Calling it “a tremendous opportunity for quality to prevail,” Toronto’s NOW Magazine has pushed north 600 kilometers and launched a sister newsweekly in Ottawa — Canada’s capital and fourth largest city. Aptly flagged Capital City, the 30,000-circulation newspaper — which was launched at the end of April — will go head-to-head with Ottawa X Press, which is — like NOW — an AAN member.
“It’s an interesting situation,” says NOW Editor and CEO Alice Klein. “It’s not an extremely large market [roughly one million people], but it’s a very liberal and educated community. Of course, it’s home to the country’s federal government, but it’s also the center for Canada’s high-tech industry.”
NOW had long been contemplating expansion into Ottawa, according to Klein.
“For a long time,” she says, “we had people coming to us saying, ‘Please come to Ottawa and start a NOW -type paper’ — like ex-X Press employees, advertisers — people who thought the current weekly didn’t reach its audience or [didn’t write] stories about what was important to the city of Ottawa.”
But it took the birth of yet another alternative in the city in March — Metro, started by the publishers of an Ottawa business paper — to finally spur Klein and her company to take action.
“Our hand was really forced when Metro launched,” Klein says. “In layout and attitude, it was fancied as a NOW -type alternative. It was obvious to us at that point that if we didn’t move into the market, it would be lost to mediocre efforts, and Canada’s capital city was too important for us to let that happen.”
While Metro folded last week after publishing just 12 issues, Capital City Editor Einar Murchison says his seven-issue-old publication continues to receive nothing short of absolute praise.
“CBC [Canadian Broadcasting Company] radio had a panel discussion a few weeks ago,” he says, “where people were comparing Ottawa’s three weeklies, and it was pretty much the consensus that Capital City was head and shoulders above the others.”
At quick glance, the advent of a second newsweekly into such a small market would appear to bode poorly for the five-year-old X Press. However, according to Publisher Jim Creskey, the emergence of rival papers has meant a bonanza for his 45,000-circulation paper.

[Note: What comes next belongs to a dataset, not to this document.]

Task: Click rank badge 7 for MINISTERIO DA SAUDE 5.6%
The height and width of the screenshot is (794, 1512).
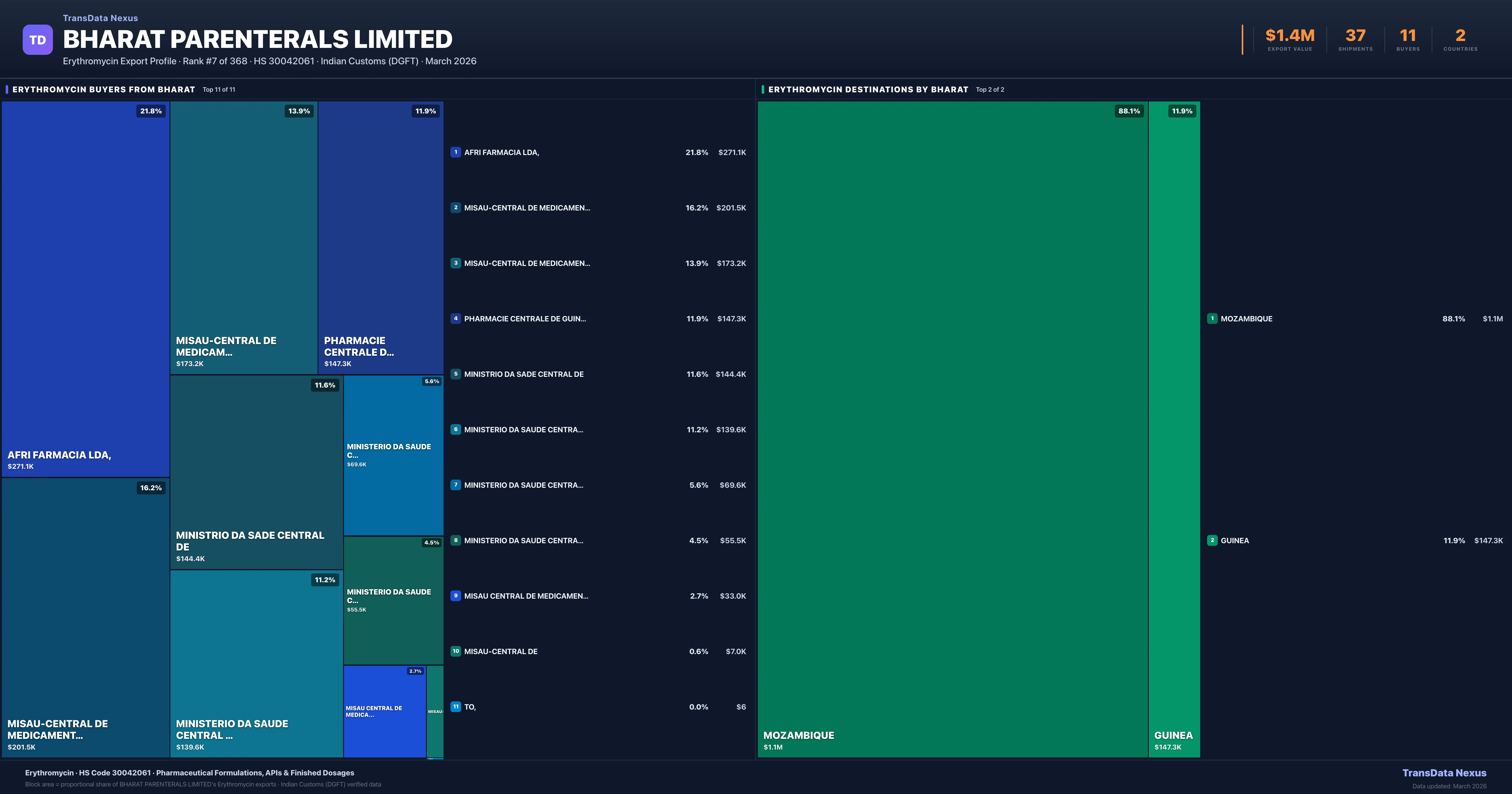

Before competition, Creskey says, X Press’ page count was consistently under 30 pages. But now, he adds, X Press is “putting out papers that are 48 pages.” Moreover, X Press’ display ad and classified ad lineage have increased in recent months, according to Creskey.
Creskey attributes the growth of the paper to “becoming a teenager” in terms of editorial and aesthetic ripening as well as his staff’s “renewed” energy in publishing a solid paper. He adds that some weeks the paper’s pick-up count jumps “anywhere from 200 to 700 copies.”
It remains unclear whether Ottawa can support two alternatives. But one thing is indisputable: There’s already bad blood between the papers.
Murchison holds back nothing when he says: “There’s been a void in this market that X Press never addressed: They’ve never covered parliament hill or had any coverage of provincial government issues. X Press is like a university paper that’s never grown up.”
Klein, who says her organization at one time considered trying to buy X Press, adds, “There were discussions, but we didn’t feel X Press had the reputation we could buy into.”
On the other front, Creskey alleges that Capital City pillaged his sales staff and also tried to do the same with the editorial staff, but to no avail.
He adds: “I’ve heard they [NOW ] said that they’ve come into this market to put us out of business.”
Murchison denies the claim, saying “We haven’t come into the market trying to kill X Press. We’ve come in trying to be the best paper in the city.”
Verbal sparring aside, there’s a new player in Ottawa’s alternative market — and a well-financed, experienced group of people backing it — that is in it for the long haul.
“There’s probably room enough for two papers for awhile,” says Murchison. “Whether or not X Press can keep up in the long run is, presumably, a different story.”
Creskey remains unmoved.
“When we finally heard that they [NOW ] were coming for sure,” he says, “we knew it was going to be a fight. This is going to be fun.”